Making wine this way is slow and will never be a mega-business. Giulia made fewer than 40,000 bottles last year. Elio’s production is around 10,000 bottles. But, if you can find the wines, they speak of a whole new way of making Barolo (or perhaps just returning to the old ways of making Barolo).

These methods are “fundamentally nothing innovative,” says Wolff. “In fact, it’s pretty much how wine used to be made in Barolo before a lot of modern technique, including the use of a lot of small new barrels, was introduced to the area.”

While Negri and Sandri aren’t yet household names, their acclaim is growing. Negri, at 28, is now imported to the U.S. by Kermit Lynch, who says her wines are already “among the region’s classics.” Sandri’s wines have been called “world class and just under the radar.”

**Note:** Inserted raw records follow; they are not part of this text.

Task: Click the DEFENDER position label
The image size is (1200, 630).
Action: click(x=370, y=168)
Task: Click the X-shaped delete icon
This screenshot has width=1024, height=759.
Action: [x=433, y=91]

“I do think Elio and Giulia make a really interesting pair,” says Wolff, “because they’re not working all that differently, but the expression, to my taste, is quite different, which has to do with where their vines are and where they come from.”

Making wine in Barolo this way means “expressing art with precious material,” Sandri says. It means “thoughtfulness and integrity,” says Wolff, and what Negri calls “discovery.”

“In Barolo, the more I know, the less I know,” Wolff says.